The developer is using turbines from Hammerfest, a Norwegian company that has had machines in development for almost two decades. Why Hammerfest, I asked? Because of the rugged reliability said Dan Pearson of MeyGen. ‘Every system in the turbine is replicated three times’, meaning that the developer doesn’t have to keep fishing turbines out of the water to replace failed parts. Fans of the graceful and sleek modern wind turbine will be disappointed by the Hammerfest machine. If wind turbines are ballet dancers, tidal turbines are night club bouncers. But consider the enormous forces that will buffet the underwater machines, and I think we’d all prefer squat and burly types under the waves. After all, water is almost a thousand times heavier than air.

It is an unfair question, but I asked Dan Pearson why investors and governments should back Meygen when tidal current projects seem to be so expensive at the moment. Pearson said he hoped to bring the cost per megawatt down by 70% over the period of construction of the full 400 MW project. Hammerfest Strom’s costs will fall as it starts to construct multiple turbines and MeyGen gets better at digging in the holes in the sea floor needed to anchor the turbines. There are also economies of scale in the shore infrastructure, meaning that the second half of the project will be much cheaper than the first.

Will MeyGen get tidal turbine costs below offshore wind, usually seen as the most expensive low carbon technology that the UK and Scottish governments will support? Pearson was understandably a little cagey. It’s far too early to tell how costs will fall. But he recognised that if doesn’t become financially competitive even the utter reliability of tidal power isn’t going to be enough to ensure private investment.Hammerfest machine 11th Nov

The current 6 MW project will deliver about 20 GWh a year, if the company’s projections are correct. The output earns 5 ROCs, or about £250,000 a GWh and is pre-sold to Smartest Energy under a power purchase agreement, probably for about an additional £50,000 or so per GWh. If things go to plan, this means yearly revenue will be approximately £6m. Even though about a quarter of the £51m development cost has been given in grants from UK government bodies, the finances of this experiment aren’t overwhelmingly attractive. As we all know, few underdeveloped technologies that will move us to a low carbon circular economy are.

At completion, MeyGen will put 400 MW of tidal turbines in a space that would only accommodate 40 MW of wind. When I give talks, I’m always asked about whether the UK can physically accommodate all the sources of low-carbon energy it needs. (Of course this problem would be become irrelevant if we could find a way of exploiting nuclear energy cost effectively). Tidal current systems, and their distant relation tidal lagoons, help us because they use little onshore land.

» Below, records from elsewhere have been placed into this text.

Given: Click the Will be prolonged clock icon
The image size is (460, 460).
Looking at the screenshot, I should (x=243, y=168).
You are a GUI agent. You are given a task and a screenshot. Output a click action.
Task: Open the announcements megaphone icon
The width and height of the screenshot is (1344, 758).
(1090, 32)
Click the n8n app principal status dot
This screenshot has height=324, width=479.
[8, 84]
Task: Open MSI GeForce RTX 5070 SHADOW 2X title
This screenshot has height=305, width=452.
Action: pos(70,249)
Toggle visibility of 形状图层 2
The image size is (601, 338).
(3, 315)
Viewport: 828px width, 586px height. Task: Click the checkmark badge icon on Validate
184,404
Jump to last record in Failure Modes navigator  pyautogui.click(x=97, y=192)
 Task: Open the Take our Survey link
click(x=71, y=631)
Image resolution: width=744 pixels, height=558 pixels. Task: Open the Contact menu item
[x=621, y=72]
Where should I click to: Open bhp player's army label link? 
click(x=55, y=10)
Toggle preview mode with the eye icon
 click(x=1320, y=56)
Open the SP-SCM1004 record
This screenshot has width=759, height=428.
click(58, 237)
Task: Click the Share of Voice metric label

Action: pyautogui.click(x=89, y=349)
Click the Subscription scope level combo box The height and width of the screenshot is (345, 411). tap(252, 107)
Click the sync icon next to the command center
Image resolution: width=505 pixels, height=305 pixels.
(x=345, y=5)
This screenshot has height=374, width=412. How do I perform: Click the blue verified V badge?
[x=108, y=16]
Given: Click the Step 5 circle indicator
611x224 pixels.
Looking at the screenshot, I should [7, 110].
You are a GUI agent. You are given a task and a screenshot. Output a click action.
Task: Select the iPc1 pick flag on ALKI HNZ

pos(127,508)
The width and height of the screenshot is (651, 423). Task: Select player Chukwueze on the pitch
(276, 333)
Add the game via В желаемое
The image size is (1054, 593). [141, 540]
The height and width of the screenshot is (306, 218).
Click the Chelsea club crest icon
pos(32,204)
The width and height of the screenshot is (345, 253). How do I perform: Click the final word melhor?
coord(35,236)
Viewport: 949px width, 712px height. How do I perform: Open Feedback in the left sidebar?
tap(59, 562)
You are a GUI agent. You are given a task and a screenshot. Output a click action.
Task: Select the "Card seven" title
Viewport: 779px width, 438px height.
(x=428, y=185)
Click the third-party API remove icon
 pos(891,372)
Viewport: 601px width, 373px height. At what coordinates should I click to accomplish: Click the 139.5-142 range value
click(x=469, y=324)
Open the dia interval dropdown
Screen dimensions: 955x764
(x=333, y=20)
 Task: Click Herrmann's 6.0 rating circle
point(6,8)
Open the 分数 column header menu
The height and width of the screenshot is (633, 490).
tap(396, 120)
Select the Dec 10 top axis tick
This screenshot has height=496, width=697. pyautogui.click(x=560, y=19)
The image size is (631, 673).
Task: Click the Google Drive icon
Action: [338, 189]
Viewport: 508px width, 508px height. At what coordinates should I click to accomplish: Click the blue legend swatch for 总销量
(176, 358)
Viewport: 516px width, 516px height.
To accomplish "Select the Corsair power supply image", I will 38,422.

There are many unknowns still. Dan Pearson admits that we cannot accurately predict how densely we will eventually be able to pack turbines in the tidal races between Scotland and the northern isles. But this is quibbling. The UK has access to more fast flowing tidal races than any other country and it must make sense to invest in trying to see whether it can be exploited cost effectively, and then exported to Canada, Chile, China and other countries with strong tidal flows.

We know that wind turbines have declined in cost by a factor of at least five in the last thirty years and progress might well be as rapid with their underwater cousins. At that lower price, they can compete with offshore wind as well as having the major advantage of predictable, reliable output. MeyGen is one of the most exciting projects in the UK today and we should salute its owners, the first group to get all the pieces in place to exploit one of the world’s densest sources of renewable energy.